## Task instructions
Reproduce the entries exactly. Omit none of them.

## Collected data

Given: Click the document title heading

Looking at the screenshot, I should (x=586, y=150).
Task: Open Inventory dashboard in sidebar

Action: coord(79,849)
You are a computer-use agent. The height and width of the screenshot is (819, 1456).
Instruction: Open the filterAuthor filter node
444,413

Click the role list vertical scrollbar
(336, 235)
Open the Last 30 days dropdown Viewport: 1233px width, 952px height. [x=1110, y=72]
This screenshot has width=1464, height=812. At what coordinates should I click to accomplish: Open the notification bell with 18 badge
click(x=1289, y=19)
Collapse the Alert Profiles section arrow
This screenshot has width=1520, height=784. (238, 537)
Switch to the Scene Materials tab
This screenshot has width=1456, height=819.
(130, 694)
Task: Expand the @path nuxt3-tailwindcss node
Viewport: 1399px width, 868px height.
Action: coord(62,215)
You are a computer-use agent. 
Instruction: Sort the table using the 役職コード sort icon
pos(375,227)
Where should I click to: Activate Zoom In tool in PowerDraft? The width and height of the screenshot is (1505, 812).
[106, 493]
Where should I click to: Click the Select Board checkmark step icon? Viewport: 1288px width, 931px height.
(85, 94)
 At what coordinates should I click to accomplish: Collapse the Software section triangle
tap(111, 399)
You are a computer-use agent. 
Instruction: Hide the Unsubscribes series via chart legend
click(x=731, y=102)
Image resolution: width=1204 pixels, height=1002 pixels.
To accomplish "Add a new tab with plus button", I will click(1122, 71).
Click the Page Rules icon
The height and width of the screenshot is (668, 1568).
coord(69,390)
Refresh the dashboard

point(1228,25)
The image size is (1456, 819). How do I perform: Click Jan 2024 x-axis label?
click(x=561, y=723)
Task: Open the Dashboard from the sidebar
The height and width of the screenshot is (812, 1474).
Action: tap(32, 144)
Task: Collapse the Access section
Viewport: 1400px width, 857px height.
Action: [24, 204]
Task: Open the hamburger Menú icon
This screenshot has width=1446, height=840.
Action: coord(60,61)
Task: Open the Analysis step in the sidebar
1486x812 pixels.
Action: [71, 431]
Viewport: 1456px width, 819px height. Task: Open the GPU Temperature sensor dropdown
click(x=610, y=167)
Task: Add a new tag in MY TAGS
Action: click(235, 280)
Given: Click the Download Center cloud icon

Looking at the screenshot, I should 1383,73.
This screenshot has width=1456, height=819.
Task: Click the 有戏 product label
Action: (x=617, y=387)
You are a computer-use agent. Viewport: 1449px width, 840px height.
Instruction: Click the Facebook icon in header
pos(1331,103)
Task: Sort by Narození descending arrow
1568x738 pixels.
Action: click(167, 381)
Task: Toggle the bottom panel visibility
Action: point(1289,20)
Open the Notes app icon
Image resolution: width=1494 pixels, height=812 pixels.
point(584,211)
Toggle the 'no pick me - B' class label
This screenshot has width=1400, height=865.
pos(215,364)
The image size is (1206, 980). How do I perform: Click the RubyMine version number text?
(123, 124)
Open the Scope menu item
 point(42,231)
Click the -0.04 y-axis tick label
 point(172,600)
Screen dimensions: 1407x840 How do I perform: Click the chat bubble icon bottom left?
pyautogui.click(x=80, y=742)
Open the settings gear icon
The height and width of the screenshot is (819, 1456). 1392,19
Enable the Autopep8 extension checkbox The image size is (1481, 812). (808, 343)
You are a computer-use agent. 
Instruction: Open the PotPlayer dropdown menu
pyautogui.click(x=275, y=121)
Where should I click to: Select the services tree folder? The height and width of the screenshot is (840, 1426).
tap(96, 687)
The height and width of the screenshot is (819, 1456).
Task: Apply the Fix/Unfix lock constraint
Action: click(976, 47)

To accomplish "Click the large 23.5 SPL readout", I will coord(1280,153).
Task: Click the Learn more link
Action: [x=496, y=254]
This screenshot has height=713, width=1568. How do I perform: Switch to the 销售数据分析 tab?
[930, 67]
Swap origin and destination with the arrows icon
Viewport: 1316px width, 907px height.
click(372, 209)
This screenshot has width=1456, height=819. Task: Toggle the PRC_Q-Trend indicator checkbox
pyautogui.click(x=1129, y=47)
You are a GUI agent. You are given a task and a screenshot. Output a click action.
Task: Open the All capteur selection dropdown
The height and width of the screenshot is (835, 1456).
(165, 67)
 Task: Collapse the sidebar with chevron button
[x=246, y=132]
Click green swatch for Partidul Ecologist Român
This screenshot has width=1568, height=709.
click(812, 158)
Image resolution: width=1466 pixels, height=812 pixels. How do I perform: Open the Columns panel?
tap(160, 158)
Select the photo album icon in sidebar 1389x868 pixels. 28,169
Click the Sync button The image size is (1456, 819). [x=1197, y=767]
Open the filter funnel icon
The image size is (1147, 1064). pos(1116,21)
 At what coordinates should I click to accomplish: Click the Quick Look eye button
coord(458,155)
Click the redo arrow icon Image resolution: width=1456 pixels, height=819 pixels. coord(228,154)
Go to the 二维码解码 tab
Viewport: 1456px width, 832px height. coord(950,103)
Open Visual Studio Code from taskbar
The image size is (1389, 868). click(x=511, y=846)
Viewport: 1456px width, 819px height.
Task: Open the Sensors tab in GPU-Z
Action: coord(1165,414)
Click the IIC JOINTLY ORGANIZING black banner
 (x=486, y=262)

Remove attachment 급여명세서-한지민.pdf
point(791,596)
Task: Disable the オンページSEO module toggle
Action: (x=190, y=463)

## Expected answer
Given: Click the document title heading

Looking at the screenshot, I should (x=586, y=150).
Task: Open Inventory dashboard in sidebar

Action: coord(79,849)
You are a computer-use agent. The height and width of the screenshot is (819, 1456).
Instruction: Open the filterAuthor filter node
444,413

Click the role list vertical scrollbar
(336, 235)
Open the Last 30 days dropdown Viewport: 1233px width, 952px height. [x=1110, y=72]
This screenshot has width=1464, height=812. At what coordinates should I click to accomplish: Open the notification bell with 18 badge
click(x=1289, y=19)
Collapse the Alert Profiles section arrow
This screenshot has width=1520, height=784. (238, 537)
Switch to the Scene Materials tab
This screenshot has width=1456, height=819.
(130, 694)
Task: Expand the @path nuxt3-tailwindcss node
Viewport: 1399px width, 868px height.
Action: coord(62,215)
You are a computer-use agent. 
Instruction: Sort the table using the 役職コード sort icon
pos(375,227)
Where should I click to: Activate Zoom In tool in PowerDraft? The width and height of the screenshot is (1505, 812).
[106, 493]
Where should I click to: Click the Select Board checkmark step icon? Viewport: 1288px width, 931px height.
(85, 94)
 At what coordinates should I click to accomplish: Collapse the Software section triangle
tap(111, 399)
You are a computer-use agent. 
Instruction: Hide the Unsubscribes series via chart legend
click(x=731, y=102)
Image resolution: width=1204 pixels, height=1002 pixels.
To accomplish "Add a new tab with plus button", I will click(1122, 71).
Click the Page Rules icon
The height and width of the screenshot is (668, 1568).
coord(69,390)
Refresh the dashboard

point(1228,25)
The image size is (1456, 819). How do I perform: Click Jan 2024 x-axis label?
click(x=561, y=723)
Task: Open the Dashboard from the sidebar
The height and width of the screenshot is (812, 1474).
Action: tap(32, 144)
Task: Collapse the Access section
Viewport: 1400px width, 857px height.
Action: [24, 204]
Task: Open the hamburger Menú icon
This screenshot has width=1446, height=840.
Action: coord(60,61)
Task: Open the Analysis step in the sidebar
1486x812 pixels.
Action: [71, 431]
Viewport: 1456px width, 819px height. Task: Open the GPU Temperature sensor dropdown
click(x=610, y=167)
Task: Add a new tag in MY TAGS
Action: click(235, 280)
Given: Click the Download Center cloud icon

Looking at the screenshot, I should 1383,73.
This screenshot has width=1456, height=819.
Task: Click the 有戏 product label
Action: (x=617, y=387)
You are a computer-use agent. Viewport: 1449px width, 840px height.
Instruction: Click the Facebook icon in header
pos(1331,103)
Task: Sort by Narození descending arrow
1568x738 pixels.
Action: click(167, 381)
Task: Toggle the bottom panel visibility
Action: point(1289,20)
Open the Notes app icon
Image resolution: width=1494 pixels, height=812 pixels.
point(584,211)
Toggle the 'no pick me - B' class label
This screenshot has width=1400, height=865.
pos(215,364)
The image size is (1206, 980). How do I perform: Click the RubyMine version number text?
(123, 124)
Open the Scope menu item
 point(42,231)
Click the -0.04 y-axis tick label
 point(172,600)
Screen dimensions: 1407x840 How do I perform: Click the chat bubble icon bottom left?
pyautogui.click(x=80, y=742)
Open the settings gear icon
The height and width of the screenshot is (819, 1456). 1392,19
Enable the Autopep8 extension checkbox The image size is (1481, 812). (808, 343)
You are a computer-use agent. 
Instruction: Open the PotPlayer dropdown menu
pyautogui.click(x=275, y=121)
Where should I click to: Select the services tree folder? The height and width of the screenshot is (840, 1426).
tap(96, 687)
The height and width of the screenshot is (819, 1456).
Task: Apply the Fix/Unfix lock constraint
Action: click(976, 47)

To accomplish "Click the large 23.5 SPL readout", I will coord(1280,153).
Task: Click the Learn more link
Action: [x=496, y=254]
This screenshot has height=713, width=1568. How do I perform: Switch to the 销售数据分析 tab?
[930, 67]
Swap origin and destination with the arrows icon
Viewport: 1316px width, 907px height.
click(372, 209)
This screenshot has width=1456, height=819. Task: Toggle the PRC_Q-Trend indicator checkbox
pyautogui.click(x=1129, y=47)
You are a GUI agent. You are given a task and a screenshot. Output a click action.
Task: Open the All capteur selection dropdown
The height and width of the screenshot is (835, 1456).
(165, 67)
 Task: Collapse the sidebar with chevron button
[x=246, y=132]
Click green swatch for Partidul Ecologist Român
This screenshot has width=1568, height=709.
click(812, 158)
Image resolution: width=1466 pixels, height=812 pixels. How do I perform: Open the Columns panel?
tap(160, 158)
Select the photo album icon in sidebar 1389x868 pixels. 28,169
Click the Sync button The image size is (1456, 819). [x=1197, y=767]
Open the filter funnel icon
The image size is (1147, 1064). pos(1116,21)
 At what coordinates should I click to accomplish: Click the Quick Look eye button
coord(458,155)
Click the redo arrow icon Image resolution: width=1456 pixels, height=819 pixels. coord(228,154)
Go to the 二维码解码 tab
Viewport: 1456px width, 832px height. coord(950,103)
Open Visual Studio Code from taskbar
The image size is (1389, 868). click(x=511, y=846)
Viewport: 1456px width, 819px height.
Task: Open the Sensors tab in GPU-Z
Action: coord(1165,414)
Click the IIC JOINTLY ORGANIZING black banner
 (x=486, y=262)

Remove attachment 급여명세서-한지민.pdf
point(791,596)
Task: Disable the オンページSEO module toggle
Action: (x=190, y=463)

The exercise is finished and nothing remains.